André Bucher promet dès le titre et le résumé un récit de douleur explorant les thèmes du deuil, du traumatisme et de la résilience, mais il ne tombe pas dans le piège de se livrer à une narration lugubre et suffocante. Même si la souffrance reste le fil conducteur de l’histoire, celle-ci se veut plutôt empathique et se concentre davantage sur l’évolution émotionnelle des personnages vers une douleur apaisée plutôt que sur leur agonie.

Si les différentes histoires du roman se rejoignent par ses thèmes et ses personnages rassemblés par le destin au fil du récit, l’intrigue manque cependant de densité fictionnelle. Le roman se présente comme un parcours émotionnel, une exploration des sentiments, un voyage de guérison. Ainsi, le lecteur en quête d’intrigue pourrait rapidement chercher le suspense et les tensions qui manquent pour pimenter le récit. On regrette également que certains personnages soient légèrement mis de côté par la narration, comme c’est le cas de Solange et d’Élodie, dont les souffrances complexes auraient mérité une plus grande attention de la part de l’auteur.

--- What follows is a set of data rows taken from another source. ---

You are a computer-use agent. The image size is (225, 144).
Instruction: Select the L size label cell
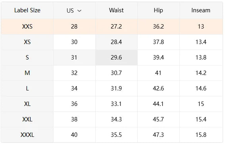[x=27, y=88]

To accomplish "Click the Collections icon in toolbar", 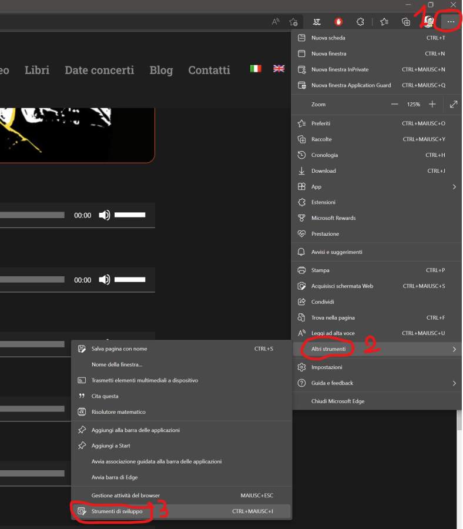I will [406, 22].
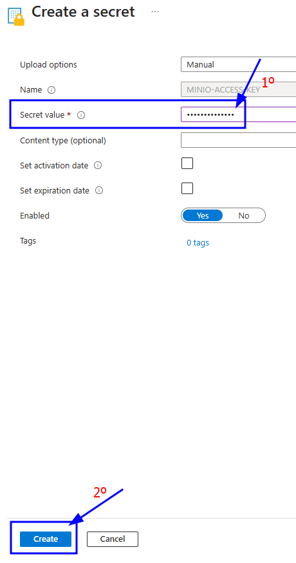Click the Secret value label

coord(42,115)
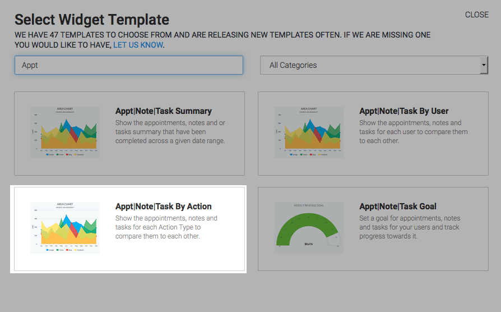Click the Appt|Note|Task By User chart thumbnail
The height and width of the screenshot is (312, 501).
(x=309, y=132)
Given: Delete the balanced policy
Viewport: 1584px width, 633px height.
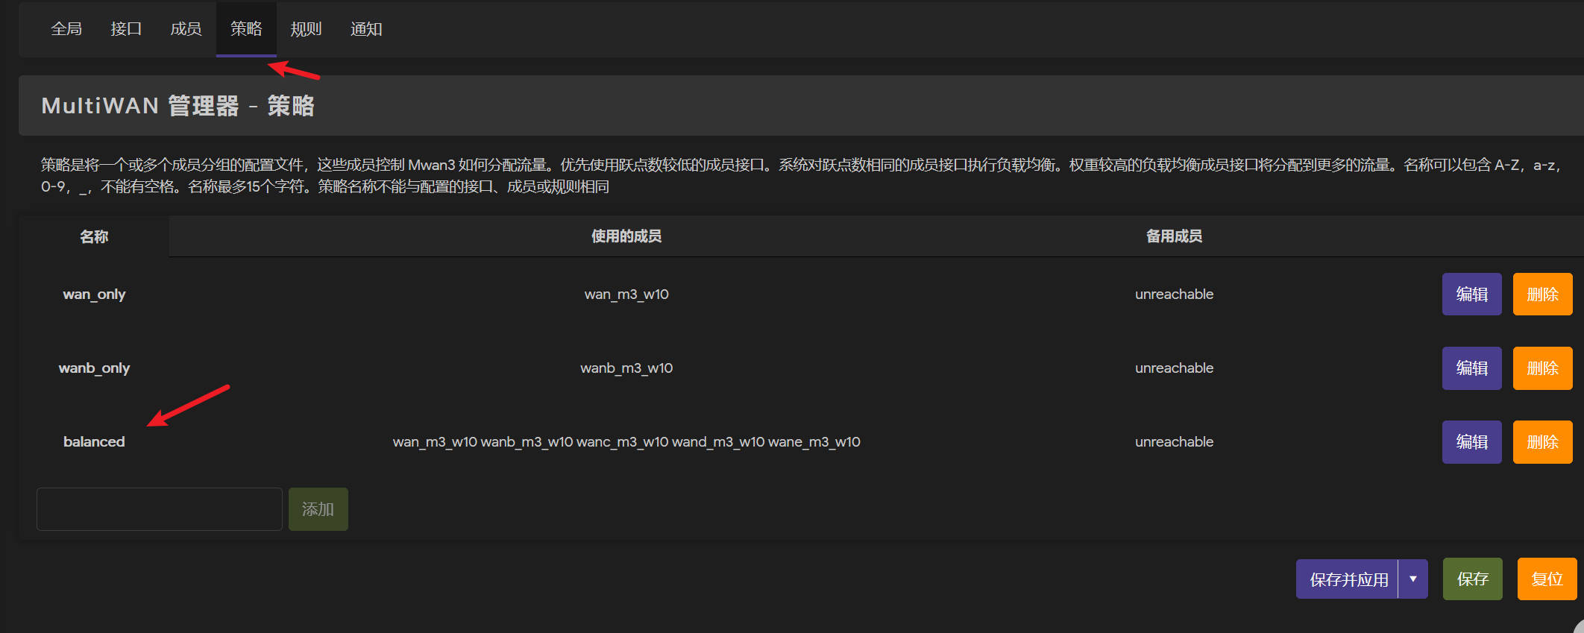Looking at the screenshot, I should click(1542, 442).
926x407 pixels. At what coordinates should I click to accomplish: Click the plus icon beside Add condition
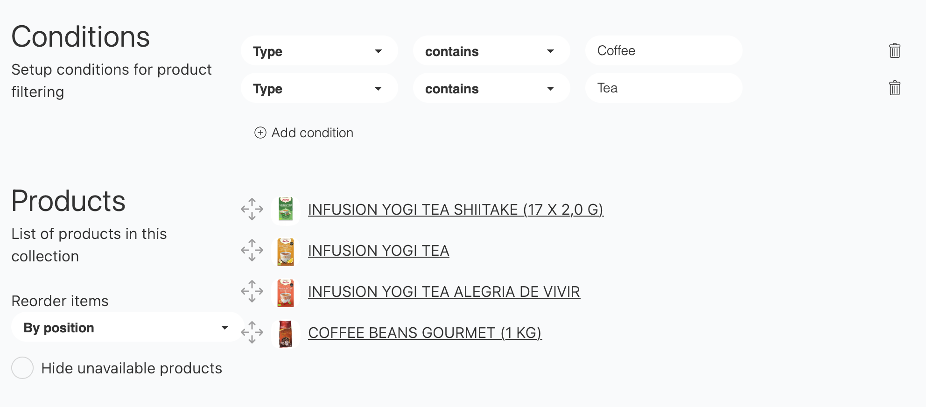260,133
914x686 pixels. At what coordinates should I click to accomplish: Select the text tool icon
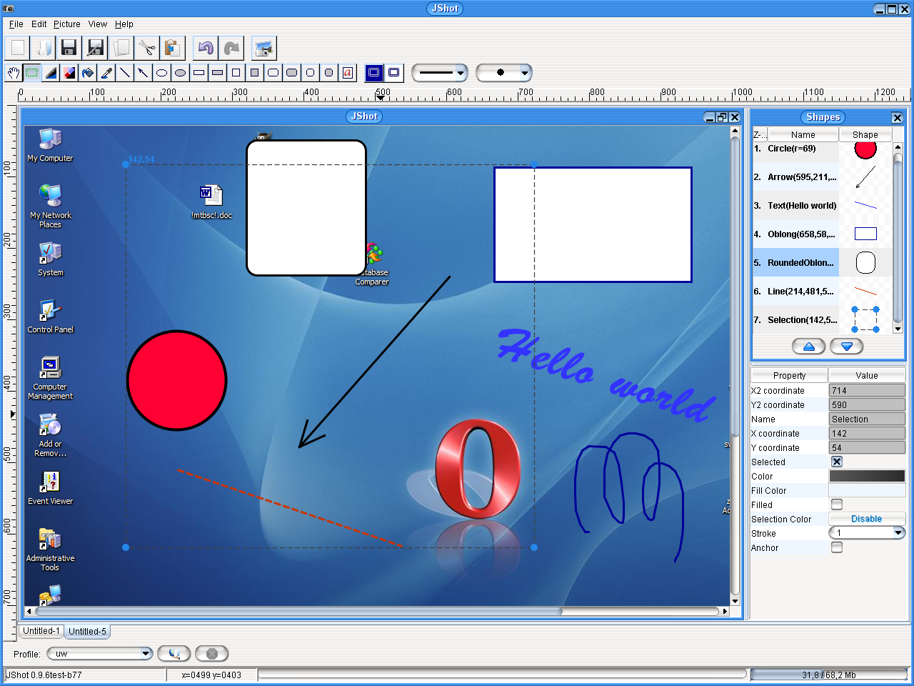coord(348,73)
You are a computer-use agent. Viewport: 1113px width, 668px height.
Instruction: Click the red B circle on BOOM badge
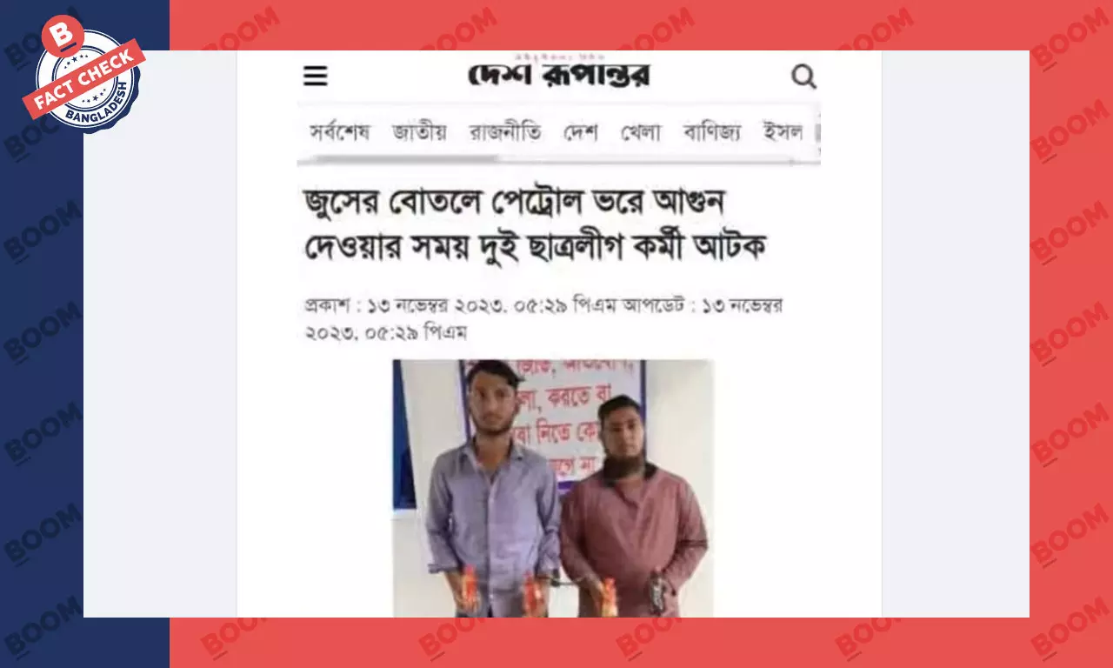[62, 36]
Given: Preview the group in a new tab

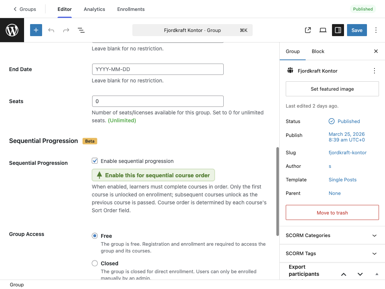Looking at the screenshot, I should 308,30.
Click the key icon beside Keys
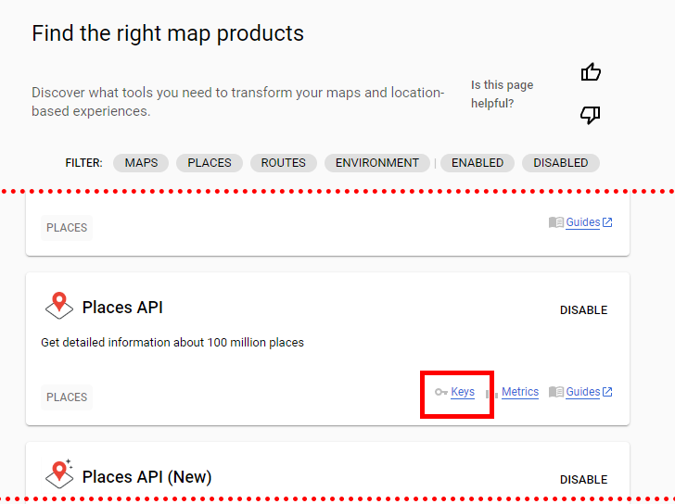 pyautogui.click(x=441, y=393)
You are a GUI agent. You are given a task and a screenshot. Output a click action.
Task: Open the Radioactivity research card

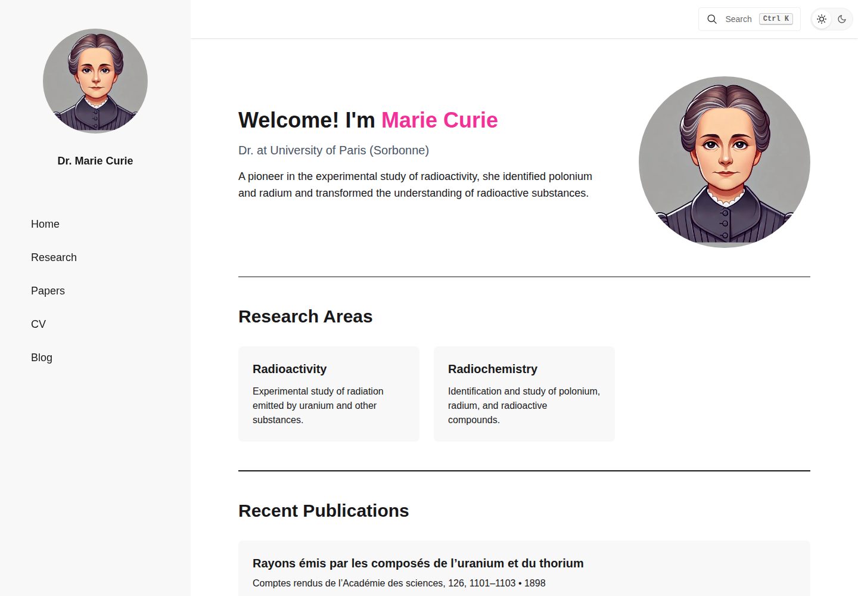329,394

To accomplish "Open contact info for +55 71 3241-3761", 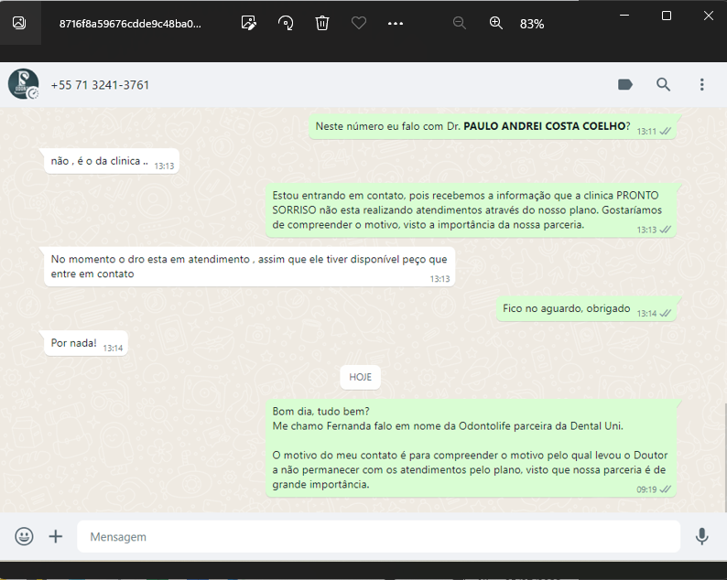I will (100, 85).
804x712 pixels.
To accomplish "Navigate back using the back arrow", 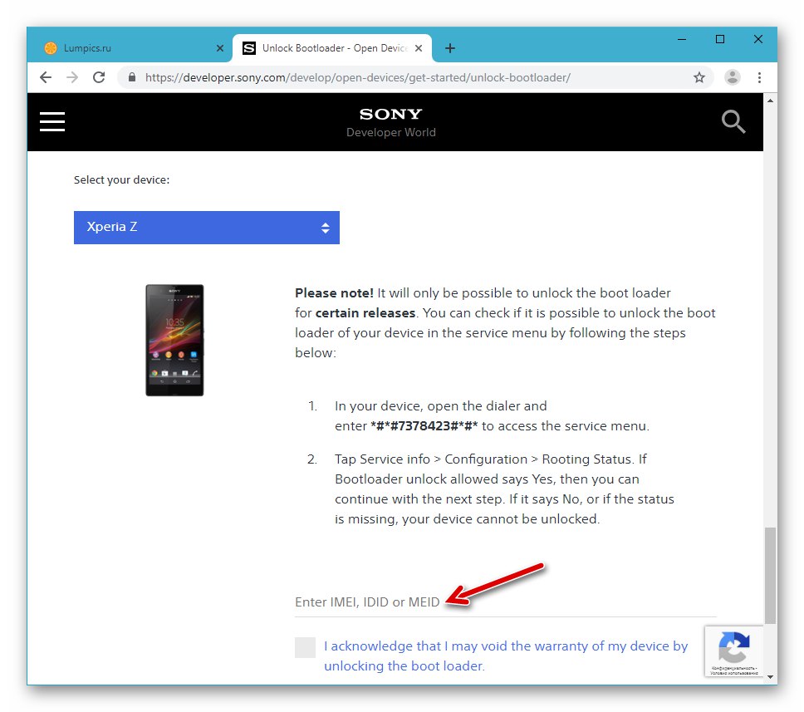I will [x=46, y=76].
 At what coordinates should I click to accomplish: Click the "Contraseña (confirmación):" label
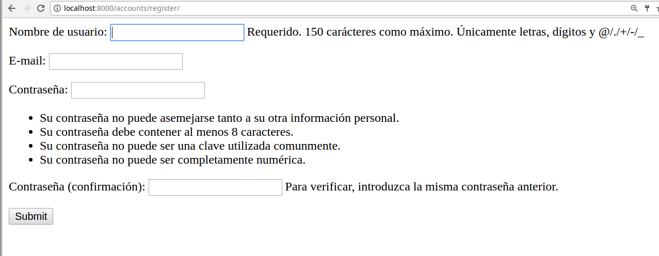tap(77, 187)
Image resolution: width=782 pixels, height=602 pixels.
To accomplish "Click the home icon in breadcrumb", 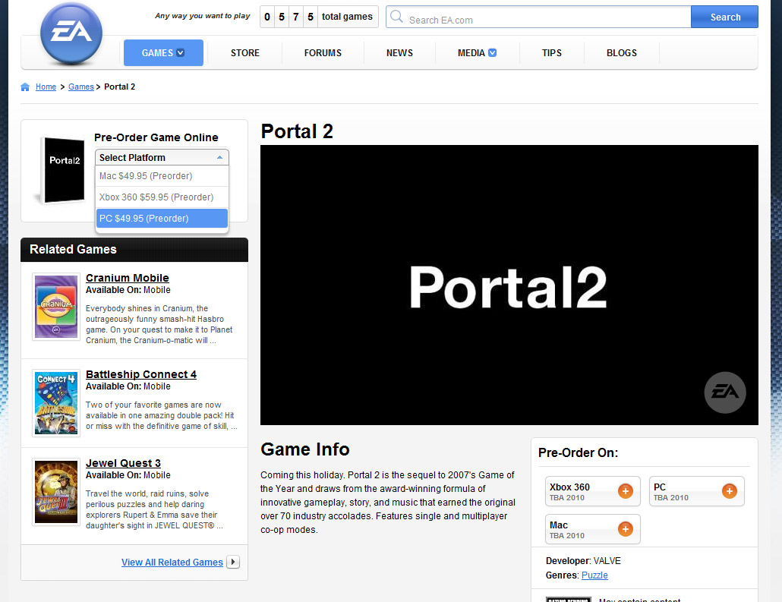I will [x=25, y=87].
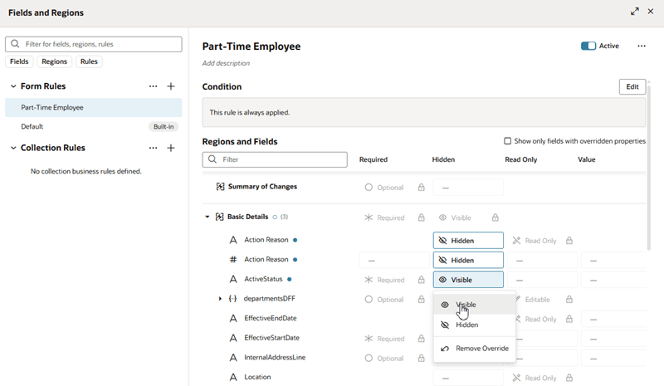
Task: Filter list by Regions chip
Action: 54,61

Malgré tout, le roman fait un bon travail dans son exploration de la souffrance, de la cicatrisation et des relations humaines, en montrant comment chacun d’entre eux trouve en l’autre une source d’apaisement :

« Il sentit sa cage thoracique se dilater, ses poumons s’emplir d’air neuf comme si l’étau qui l’oppressait, venait enfin de se desserrer. […] les liens entre les êtres ne se créaient pas tout seul ou par magie, même la souffrance pouvait y contribuer. Il fallait bien que quelqu’un s’expose et se charge des nœuds puis que l’une et l’autre s’entraident afin de relâcher la corde ».